You need to get the basics down first before you can solve the problem. A convenient basis to work with when dealing with angular momentum consist of those states which are simultaneous eigenstates of $\hat{L}^2$ and $\hat{L}_z$. You can label these states using the quantum numbers $l$ and $m_l$. For a given $l$, $m_l$ can assume the values $l, l-1, \ldots, -(l-1), -l$. So the first couple of eigenstates correspond to:

\begin{align*}
l &= 0, m_l = 0 \\
\\
l &= 1 \ \
\begin{cases}
m_l = 1 \\
m_l = 0 \\
m_l = -1
\end{cases}
\\\\
l &= 2 \ \
\begin{cases}
m_l = 2 \\
m_l = 1 \\
m_l = 0 \\
m_l = -1 \\
m_l = -2
\end{cases}
\end{align*}
In light of this information, what linear combination of eigenstates is given in your problem?

 

[Albereo]

You need to get the basics down first before you can solve the problem. A convenient basis to work with when dealing with angular momentum consist of those states which are simultaneous eigenstates of $\hat{L}^2$ and $\hat{L}_z$. You can label these states using the quantum numbers $l$ and $m_l$. For a given $l$, $m_l$ can assume the values $l, l-1, \ldots, -(l-1), -l$. So the first couple of eigenstates correspond to:

\begin{align*}
l &= 0, m_l = 0 \\
\\
l &= 1 \ \
\begin{cases}
m_l = 1 \\
m_l = 0 \\
m_l = -1
\end{cases}
\\\\
l &= 2 \ \
\begin{cases}
m_l = 2 \\
m_l = 1 \\
m_l = 0 \\
m_l = -1 \\
m_l = -2
\end{cases}
\end{align*}
In light of this information, what linear combination of eigenstates is given in your problem?

I've got a linear combination of the states |$l$ , $m$_{l}> = |1, -1>, |1, 0>, and |0, 1>. Do I now need to determine the coefficients, or do I proceed some other way?

 

[vela]

|0, 1>? That's not an allowed combination.

 

[Albereo]

Oops, I meant |1, 1>.

 

[vela]

OK, good.
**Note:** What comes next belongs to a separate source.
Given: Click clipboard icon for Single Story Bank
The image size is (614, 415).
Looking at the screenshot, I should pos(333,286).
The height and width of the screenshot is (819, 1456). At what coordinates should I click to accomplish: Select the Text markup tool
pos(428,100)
You're given the coefficients. How would you express the state $\Psi$ in Dirac notation?

Once you have that, I'd try applying $\hat{L}_z$ to that state. What result do you get?

 

[Albereo]

Okay, the Dirac notation is definitely one spot where I'm a bit fuzzy. But I think it would be something like:

\Psi=\frac{1}{\sqrt{26}}|1, -1> + \frac{4}{\sqrt{26}}|1, 0> - \frac{3}{\sqrt{26}}|1, 1>​

But is the ordering of states important here? (If this is correct)?

 

[vela]

Yeah, you have the right idea. I'd write $\vert \Psi \rangle$ on the lefthand side, though. The order is indeed important. You should look up what convention your class is using to get it right.

 

[Albereo]

Thanks for all your help so far. This isn't coursework, so perhaps I'll look up the conventions later and just pick my ordering for the moment.
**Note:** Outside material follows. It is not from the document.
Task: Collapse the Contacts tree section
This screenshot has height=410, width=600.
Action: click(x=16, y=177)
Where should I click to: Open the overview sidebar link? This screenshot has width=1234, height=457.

So with that written for the state, to find the expectation values, I'd have to do

<$L$_{z}> = <\Psi|\frac{h}{i}\frac{\partial}{\partial \varphi}|\Psi&gt;​

and so on, where the |$l$, $m$> is shorthand for the spherical harmonics?

I can calculate those with the aid of a spherical harmonics table, but I wonder if I'm missing a quicker way to do it? I only ask because this comes from an old qualifying exam, and with time and memory constraints this would seem a bit unreasonable.

 

[vela]

No, you're making it more complicated than needed. $\lvert l \ m \rangle$ is an eigenstate of $\hat{L}_z$, which means that $\hat{L}_z \lvert l \ m \rangle = m\hbar \lvert l \ m \rangle$.

If you were working in the $\theta$, $\phi$ basis, then you'd have
$$\langle \theta\ \phi\ \vert\ l\ m \rangle = Y_{lm}(\theta,\phi)$$ and
$$\hat{L}_z \rightarrow \frac{\hbar}{i}\frac{\partial}{\partial \phi}.$$ In this representation, the eigenvalue equation would be
$$ \frac{\hbar}{i}\frac{\partial}{\partial \phi} Y_{lm} = m\hbar Y_{lm},$$ which you should easily be able to verify, but going to this basis doesn't buy you anything in this problem. It's just needless work. Stick with the abstract notation for now.

 

[Albereo]

Ah, got it!

So then the expectation value for the z-component is straightforward, as well as the one for $L$^{2}.

But I can't do the same thing for $L$_{x} because the state isn't an eigenfunction of that operator. Do I then turn to the commutation relations?

 

[vela]

Try looking up the matrix representation of $\hat{L}_x$ and see if you can figure it out from there.